Thus the Eagles have kept their dismal season alive, and made the job of reaching playoffs harder for the Giants who now have lost two in a row, which should make Bill Sternberg happy, although I am none too pleased about it.
But this isn't so much about the Giants and Eagles as much as it is about Bill Sternberg and the time I almost was wrong in a blog column.
If you go to the archives on my blog site and dig way back into February 2008, you will find that I wrote about the Giants facing the New England Patriots in the Super Bowl that year. I also mentioned that I had been a Giants fan since my grade school days when Bill Sternberg got me interested in football.
You see, I grew up in a deprived household in that my father, who played semi-pro basketball and baseball, never gave a damn about football - although my cousins and uncles were big fans. Thus, while I could talk Mantle and Mays and Berra, read extensively about Roy Campanella and even could give somewhat of a history lesson on people like Ruth and Gehrig, I knew next to nothing about downs and field goals and halfbacks or even quarterbacks.
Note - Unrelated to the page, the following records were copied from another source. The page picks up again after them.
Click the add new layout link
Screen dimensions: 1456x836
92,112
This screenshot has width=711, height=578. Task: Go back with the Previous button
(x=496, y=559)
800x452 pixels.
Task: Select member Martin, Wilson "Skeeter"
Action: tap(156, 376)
Then I heard Bill Sternberg talking excitedly one day in what was probably the 8th grade, about some guy named Y. A. Tittle. Turns out he was the former quarterback for the 49ers, heading to the New York Giants and I figured if he was good enough for Sternberg he was good enough for me.
It has been a very long time since the 8th grade and a year longer since the 7th grade which figures in this and I'll get to it in a minute.
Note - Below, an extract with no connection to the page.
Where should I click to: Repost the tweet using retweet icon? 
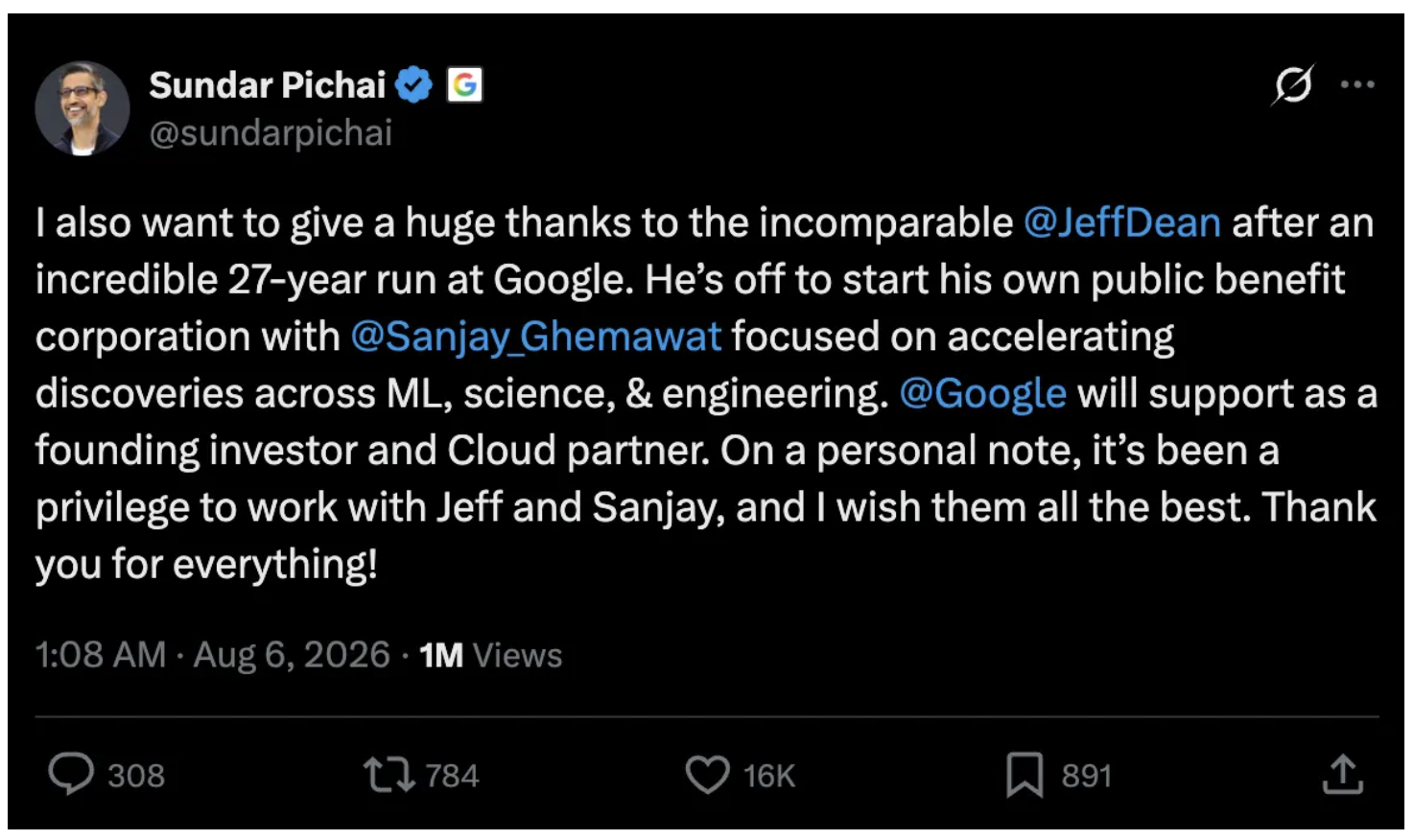pyautogui.click(x=389, y=775)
But two weeks ago I received a phone call from another old friend from days gone by, my pal Bob Soloyna, known to those of us who hung together way back then as The Rock. He was called that because Soloyna was and is, strong, very strong, and he eventually fought a bunch of heavyweight boxing matches out in the Pacific Fleet during his many tours to Vietnam with the US Navy.
My understanding is that if he got into the ring someone was going to be knocked out and it wasn't The Rock.
Anyway, Bob, who lives in the same neighborhood where we grew up, only a mile or so from his family home, and about the same distance from Sternberg, called and asked if I would be interested in meeting them at the Red Lion Inn, in Stockbridge, Massachusetts for lunch the following week.
I agreed, called my buddy John, known in these parts as The Duke, and the following Wednesday we took off for Massachusetts.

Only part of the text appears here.